Source material:
========

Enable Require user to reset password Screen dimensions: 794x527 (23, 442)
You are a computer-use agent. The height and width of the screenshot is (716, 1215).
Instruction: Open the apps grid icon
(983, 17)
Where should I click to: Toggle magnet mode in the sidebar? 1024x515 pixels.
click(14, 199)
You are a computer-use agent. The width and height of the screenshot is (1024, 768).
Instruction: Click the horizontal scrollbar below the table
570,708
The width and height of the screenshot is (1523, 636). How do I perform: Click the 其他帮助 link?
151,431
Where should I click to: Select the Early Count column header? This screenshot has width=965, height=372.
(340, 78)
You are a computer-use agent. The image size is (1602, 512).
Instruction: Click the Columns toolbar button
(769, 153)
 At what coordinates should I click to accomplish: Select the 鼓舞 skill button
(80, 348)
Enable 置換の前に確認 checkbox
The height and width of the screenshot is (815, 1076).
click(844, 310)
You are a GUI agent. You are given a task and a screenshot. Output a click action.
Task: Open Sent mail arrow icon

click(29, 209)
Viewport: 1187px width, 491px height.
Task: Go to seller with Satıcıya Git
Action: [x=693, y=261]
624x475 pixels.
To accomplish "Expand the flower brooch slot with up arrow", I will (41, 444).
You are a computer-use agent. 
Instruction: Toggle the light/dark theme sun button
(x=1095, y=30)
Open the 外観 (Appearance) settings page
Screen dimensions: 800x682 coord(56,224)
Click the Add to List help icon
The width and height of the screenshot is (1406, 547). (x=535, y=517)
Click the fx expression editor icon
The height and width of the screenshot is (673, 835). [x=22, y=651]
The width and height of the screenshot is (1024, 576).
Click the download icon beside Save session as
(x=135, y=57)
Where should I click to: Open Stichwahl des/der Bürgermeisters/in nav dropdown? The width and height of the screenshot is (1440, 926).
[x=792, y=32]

========

Task directions:
Return every line from the entries that holds the string "computer".

Exercise solution:
You are a computer-use agent. The height and width of the screenshot is (716, 1215).
You are a computer-use agent. The width and height of the screenshot is (1024, 768).
You are a computer-use agent. The image size is (1602, 512).
You are a computer-use agent. 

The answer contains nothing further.